Crítica à religião e sociedade em “Soluk” de She Past Away
O videoclipe de «Soluk» (termo turco que se traduz como Pálido ou Sopro/Hálito), lançado pelos She Past Away em 2015, faz parte do álbum Narin Yalnızlık.
A obra resulta de uma colaboração artística transnacional que junta várias geografias. A banda She Past Away é originária da Turquia (formada em Bursa e sediada entre Istambul e Atenas), sendo composta por Volkan Caner e Doruk Öztürkcan, com composição original partilhada com İdris Akbulut. O videoclipe foi realizado por Dimitris Chaz Lee, de nacionalidade grega, e lançado pela discográfica independente Fabrika Records, igualmente sediada na Grécia. Por sua vez, as figuras centrais que protagonizam o vídeo são a dupla andrógina da banda americana de neo-post-punk Drab Majesty (Andrew Clinco / Deb Demure e Alex Nicolaou / Mona D), provenientes dos Estados Unidos da América.

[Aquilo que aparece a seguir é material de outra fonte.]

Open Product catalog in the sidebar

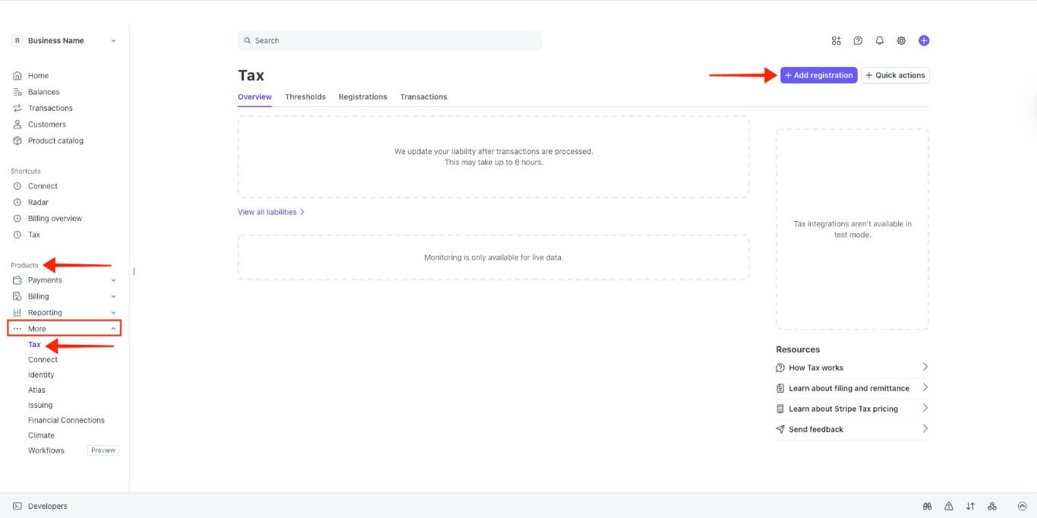tap(55, 141)
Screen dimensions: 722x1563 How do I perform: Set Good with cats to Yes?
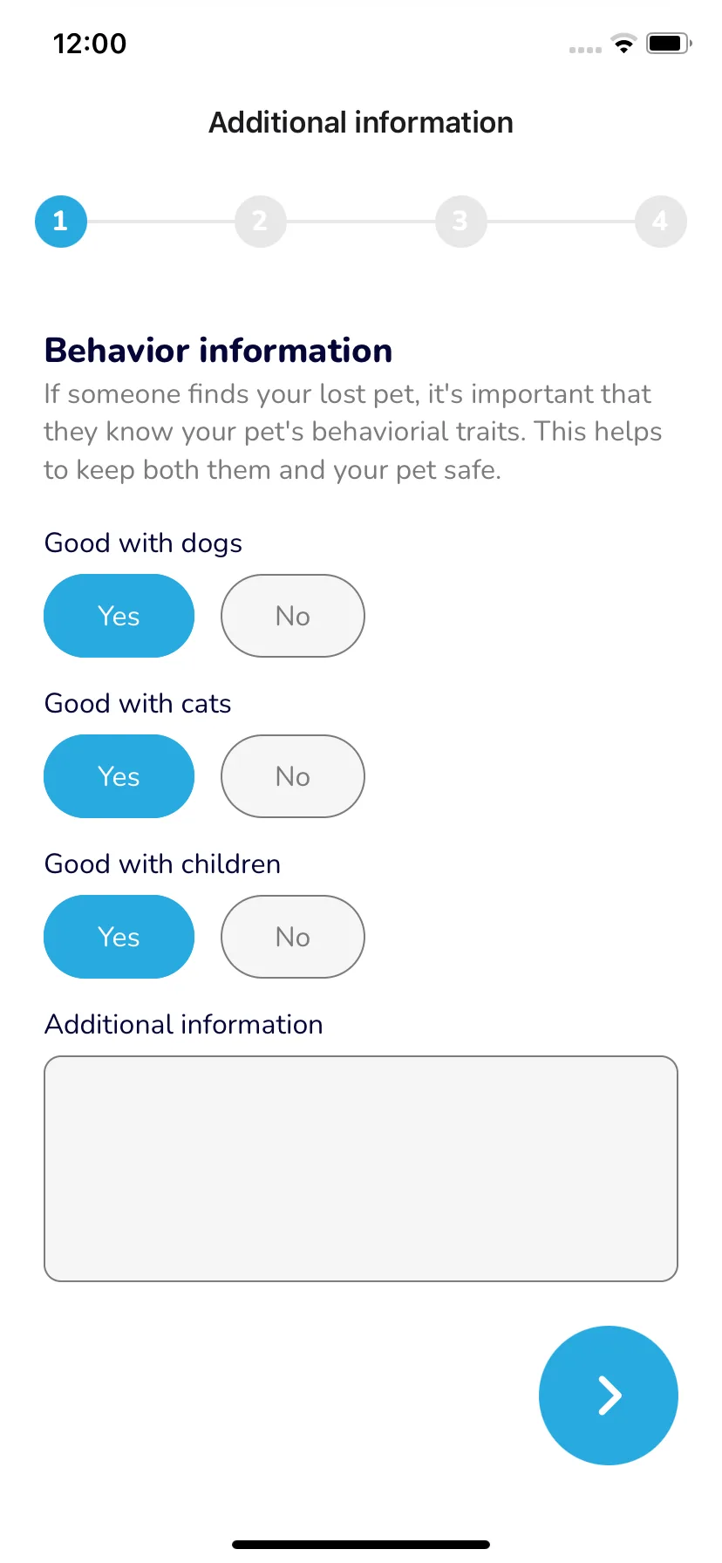[119, 776]
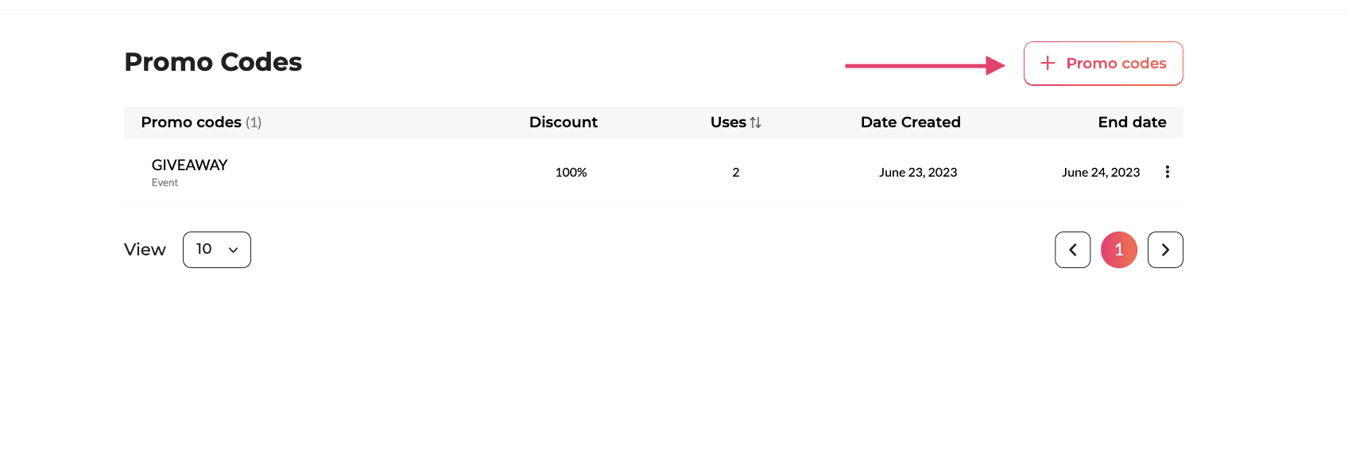The height and width of the screenshot is (471, 1348).
Task: Click the Discount column header
Action: tap(563, 122)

A nível concetual, a letra da canção expressa uma visão profunda de desilusão e rejeição da modernidade, fazendo uma convocatória lírica para o despertar perante a decadência moral e afirmando que a civilização germina sobre mentiras e se encontra em processo de apodrecimento. A narrativa poética rejeita dogmas religiosos e falsas autoridades morais, apelando à consciência do vazio e à recusa da submissão numa meditação sobre a perda de sentido e a necessidade de encarar a verdade nua de um universo desprovido de ilusões consoladoras.

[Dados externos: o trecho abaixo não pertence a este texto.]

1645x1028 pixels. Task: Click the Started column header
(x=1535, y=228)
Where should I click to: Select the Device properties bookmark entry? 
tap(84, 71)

Visualmente, o videoclipe traduz este conceito através de uma estética monocromática em preto e branco focada na alienação e na asfixia cultural. A figura de pele e cabelos brancos surge inicialmente a ler jornais e a consumir informação, mas vê progressivamente a sua boca e rosto cobertos e colados por retalhos de imprensa impressos com palavras como World, Culture, Justice ou Pleasure. Esta colagem transforma-se numa mordaça física e num sufocamento simbólico, representando a forma como a cultura de massas, os slogans institucionais e a sobrecarga de informação calam a voz individual e anulam o pensamento crítico, enquanto os rostos sombrios da banda atuam como uma consciência distante que observa a queda da mente humana.
No plano das influências, a obra bebe diretamente nas fontes do Existencialismo e do Niilismo filosófico, evidenciando pontos de contacto com o pensamento de Friedrich Nietzsche na proclamação da falência dos dogmas tradicionais, no diagnóstico da decadência civilizacional e na necessidade de encarar o abismo sem evasões. Notam-se também ressonâncias da crítica à Sociedade do Espectáculo de Guy Debord e da Teoria Crítica, na medida em que a imagem expõe a conversão dos meios de comunicação em instrumentos de alienação, combinando-se com o pessimismo misantrópico e a tradição da literatura gótica e do romantismo sombrio, onde o indivíduo lúcido se encontra irremediavelmente isolado perante a ruína das estruturas humanas.